- **WORK TO DO**: Convert the records into a JSON list of strings with one string per line and blank lines omitted. Start at the line containing "Navigate to Payouts section" and stop after the line containing "Looking at the screenshot, I should [x=16, y=396].".

—————

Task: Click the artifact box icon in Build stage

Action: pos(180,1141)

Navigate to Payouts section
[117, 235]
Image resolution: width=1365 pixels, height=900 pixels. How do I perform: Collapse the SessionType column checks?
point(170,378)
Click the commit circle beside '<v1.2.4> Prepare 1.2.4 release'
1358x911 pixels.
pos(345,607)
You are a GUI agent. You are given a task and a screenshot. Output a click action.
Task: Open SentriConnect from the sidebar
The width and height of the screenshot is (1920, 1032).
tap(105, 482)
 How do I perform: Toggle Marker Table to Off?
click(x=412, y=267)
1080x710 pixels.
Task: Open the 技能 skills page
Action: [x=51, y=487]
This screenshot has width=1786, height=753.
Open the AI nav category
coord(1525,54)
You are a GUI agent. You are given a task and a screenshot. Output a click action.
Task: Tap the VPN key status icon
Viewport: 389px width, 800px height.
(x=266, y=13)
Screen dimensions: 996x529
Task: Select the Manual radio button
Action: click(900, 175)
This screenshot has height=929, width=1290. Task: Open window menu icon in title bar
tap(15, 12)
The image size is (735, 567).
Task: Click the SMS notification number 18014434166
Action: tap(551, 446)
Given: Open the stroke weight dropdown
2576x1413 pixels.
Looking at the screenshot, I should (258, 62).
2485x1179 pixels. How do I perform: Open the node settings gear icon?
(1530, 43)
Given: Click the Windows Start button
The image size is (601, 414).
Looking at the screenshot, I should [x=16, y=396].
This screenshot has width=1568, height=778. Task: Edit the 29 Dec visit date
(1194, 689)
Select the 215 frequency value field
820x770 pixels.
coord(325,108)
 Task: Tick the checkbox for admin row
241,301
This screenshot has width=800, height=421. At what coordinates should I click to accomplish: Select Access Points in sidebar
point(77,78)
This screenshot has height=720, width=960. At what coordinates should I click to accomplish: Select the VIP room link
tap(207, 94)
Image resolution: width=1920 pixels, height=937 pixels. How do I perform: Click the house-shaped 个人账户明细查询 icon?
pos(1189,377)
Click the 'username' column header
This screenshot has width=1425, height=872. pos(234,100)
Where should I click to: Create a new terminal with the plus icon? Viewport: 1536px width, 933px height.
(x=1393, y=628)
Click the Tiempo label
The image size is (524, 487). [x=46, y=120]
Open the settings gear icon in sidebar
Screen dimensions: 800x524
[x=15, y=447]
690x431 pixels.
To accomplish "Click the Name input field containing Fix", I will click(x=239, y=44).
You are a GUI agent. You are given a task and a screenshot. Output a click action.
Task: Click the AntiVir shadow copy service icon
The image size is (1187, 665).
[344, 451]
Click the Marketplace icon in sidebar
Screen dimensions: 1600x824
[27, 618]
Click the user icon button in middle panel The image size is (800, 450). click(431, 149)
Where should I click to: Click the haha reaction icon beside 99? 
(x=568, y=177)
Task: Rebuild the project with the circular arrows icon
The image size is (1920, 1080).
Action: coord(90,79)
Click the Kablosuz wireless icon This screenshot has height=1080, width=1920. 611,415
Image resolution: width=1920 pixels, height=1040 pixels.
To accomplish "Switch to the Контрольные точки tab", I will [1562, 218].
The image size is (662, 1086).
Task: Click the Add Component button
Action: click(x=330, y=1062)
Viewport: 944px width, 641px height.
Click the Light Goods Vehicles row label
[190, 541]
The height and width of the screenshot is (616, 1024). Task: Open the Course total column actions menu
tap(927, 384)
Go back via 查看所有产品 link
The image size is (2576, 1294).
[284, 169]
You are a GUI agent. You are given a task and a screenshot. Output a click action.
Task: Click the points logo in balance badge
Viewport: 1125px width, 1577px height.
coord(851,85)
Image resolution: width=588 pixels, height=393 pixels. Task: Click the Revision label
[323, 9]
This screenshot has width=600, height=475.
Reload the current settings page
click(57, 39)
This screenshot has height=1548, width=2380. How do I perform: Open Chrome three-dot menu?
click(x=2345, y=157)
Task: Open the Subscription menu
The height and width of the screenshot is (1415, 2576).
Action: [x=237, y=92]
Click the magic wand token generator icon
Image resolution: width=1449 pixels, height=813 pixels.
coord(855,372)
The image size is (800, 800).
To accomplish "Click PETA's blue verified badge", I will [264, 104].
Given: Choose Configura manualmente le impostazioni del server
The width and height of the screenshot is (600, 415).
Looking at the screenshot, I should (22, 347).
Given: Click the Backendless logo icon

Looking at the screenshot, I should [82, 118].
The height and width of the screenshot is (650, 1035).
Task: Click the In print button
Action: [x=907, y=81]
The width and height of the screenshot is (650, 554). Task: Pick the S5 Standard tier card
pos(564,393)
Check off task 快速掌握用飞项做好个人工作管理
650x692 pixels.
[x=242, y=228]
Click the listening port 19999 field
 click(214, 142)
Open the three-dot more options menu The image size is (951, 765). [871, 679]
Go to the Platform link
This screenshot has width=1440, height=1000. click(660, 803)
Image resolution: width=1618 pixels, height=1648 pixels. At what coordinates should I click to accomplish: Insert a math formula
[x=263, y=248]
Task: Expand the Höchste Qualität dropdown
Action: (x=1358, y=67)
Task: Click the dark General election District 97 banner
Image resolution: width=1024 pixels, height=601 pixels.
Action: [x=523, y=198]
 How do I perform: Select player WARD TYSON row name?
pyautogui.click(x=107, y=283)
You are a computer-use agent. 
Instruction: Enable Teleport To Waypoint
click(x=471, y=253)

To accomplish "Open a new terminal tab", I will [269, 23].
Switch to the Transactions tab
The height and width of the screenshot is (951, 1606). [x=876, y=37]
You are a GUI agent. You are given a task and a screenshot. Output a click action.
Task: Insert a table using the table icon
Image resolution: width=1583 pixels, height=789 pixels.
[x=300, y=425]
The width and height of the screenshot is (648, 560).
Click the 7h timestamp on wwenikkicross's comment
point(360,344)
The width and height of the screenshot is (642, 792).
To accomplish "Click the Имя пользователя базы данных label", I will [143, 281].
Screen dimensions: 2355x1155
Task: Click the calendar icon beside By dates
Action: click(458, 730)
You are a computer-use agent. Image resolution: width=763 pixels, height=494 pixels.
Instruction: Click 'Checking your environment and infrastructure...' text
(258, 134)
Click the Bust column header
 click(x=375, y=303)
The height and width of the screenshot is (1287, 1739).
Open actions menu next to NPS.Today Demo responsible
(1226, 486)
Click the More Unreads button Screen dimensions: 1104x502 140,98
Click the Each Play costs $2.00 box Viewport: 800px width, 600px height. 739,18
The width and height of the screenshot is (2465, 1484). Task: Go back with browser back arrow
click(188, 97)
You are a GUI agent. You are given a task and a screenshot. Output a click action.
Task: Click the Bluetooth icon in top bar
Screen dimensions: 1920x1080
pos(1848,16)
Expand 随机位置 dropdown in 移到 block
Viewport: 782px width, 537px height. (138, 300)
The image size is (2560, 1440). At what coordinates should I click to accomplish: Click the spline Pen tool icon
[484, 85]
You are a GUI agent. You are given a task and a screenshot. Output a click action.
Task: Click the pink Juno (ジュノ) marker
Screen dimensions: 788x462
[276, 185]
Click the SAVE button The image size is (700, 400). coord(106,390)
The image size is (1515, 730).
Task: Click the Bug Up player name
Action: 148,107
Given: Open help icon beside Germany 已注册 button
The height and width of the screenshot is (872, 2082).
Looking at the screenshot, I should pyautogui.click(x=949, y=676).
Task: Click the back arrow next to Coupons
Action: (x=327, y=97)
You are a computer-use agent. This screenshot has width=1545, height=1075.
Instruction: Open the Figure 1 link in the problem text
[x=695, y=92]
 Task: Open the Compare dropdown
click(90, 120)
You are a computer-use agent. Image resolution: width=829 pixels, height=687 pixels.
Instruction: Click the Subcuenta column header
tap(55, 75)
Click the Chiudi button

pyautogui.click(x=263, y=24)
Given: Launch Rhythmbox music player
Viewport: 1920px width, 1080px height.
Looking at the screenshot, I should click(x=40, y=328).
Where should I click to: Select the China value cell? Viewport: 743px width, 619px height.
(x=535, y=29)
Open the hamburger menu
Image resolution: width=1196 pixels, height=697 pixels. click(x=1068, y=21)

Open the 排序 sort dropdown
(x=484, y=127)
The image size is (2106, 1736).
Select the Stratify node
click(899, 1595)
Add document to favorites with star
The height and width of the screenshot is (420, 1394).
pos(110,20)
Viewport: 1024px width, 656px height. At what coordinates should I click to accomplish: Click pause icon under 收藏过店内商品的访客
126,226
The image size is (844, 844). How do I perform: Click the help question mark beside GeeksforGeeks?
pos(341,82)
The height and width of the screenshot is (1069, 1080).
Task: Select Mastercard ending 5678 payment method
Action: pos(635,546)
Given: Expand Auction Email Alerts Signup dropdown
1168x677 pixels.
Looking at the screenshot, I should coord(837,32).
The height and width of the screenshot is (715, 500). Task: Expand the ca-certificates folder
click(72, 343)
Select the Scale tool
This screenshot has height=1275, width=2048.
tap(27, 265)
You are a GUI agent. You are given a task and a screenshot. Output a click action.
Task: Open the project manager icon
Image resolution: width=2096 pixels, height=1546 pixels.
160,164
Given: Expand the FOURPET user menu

—————

- **RESULT OF THIS TASK**:
[
  "Navigate to Payouts section",
  "[117, 235]",
  "Image resolution: width=1365 pixels, height=900 pixels. How do I perform: Collapse the SessionType column checks?",
  "point(170,378)",
  "Click the commit circle beside '<v1.2.4> Prepare 1.2.4 release'",
  "1358x911 pixels.",
  "pos(345,607)",
  "You are a GUI agent. You are given a task and a screenshot. Output a click action.",
  "Task: Open SentriConnect from the sidebar",
  "The width and height of the screenshot is (1920, 1032).",
  "tap(105, 482)",
  " How do I perform: Toggle Marker Table to Off?",
  "click(x=412, y=267)",
  "1080x710 pixels.",
  "Task: Open the 技能 skills page",
  "Action: [x=51, y=487]",
  "This screenshot has width=1786, height=753.",
  "Open the AI nav category",
  "coord(1525,54)",
  "You are a GUI agent. You are given a task and a screenshot. Output a click action.",
  "Task: Tap the VPN key status icon",
  "Viewport: 389px width, 800px height.",
  "(x=266, y=13)",
  "Screen dimensions: 996x529",
  "Task: Select the Manual radio button",
  "Action: click(900, 175)",
  "This screenshot has height=929, width=1290. Task: Open window menu icon in title bar",
  "tap(15, 12)",
  "The image size is (735, 567).",
  "Task: Click the SMS notification number 18014434166",
  "Action: tap(551, 446)",
  "Given: Open the stroke weight dropdown",
  "2576x1413 pixels.",
  "Looking at the screenshot, I should (258, 62).",
  "2485x1179 pixels. How do I perform: Open the node settings gear icon?",
  "(1530, 43)",
  "Given: Click the Windows Start button",
  "The image size is (601, 414).",
  "Looking at the screenshot, I should [x=16, y=396]."
]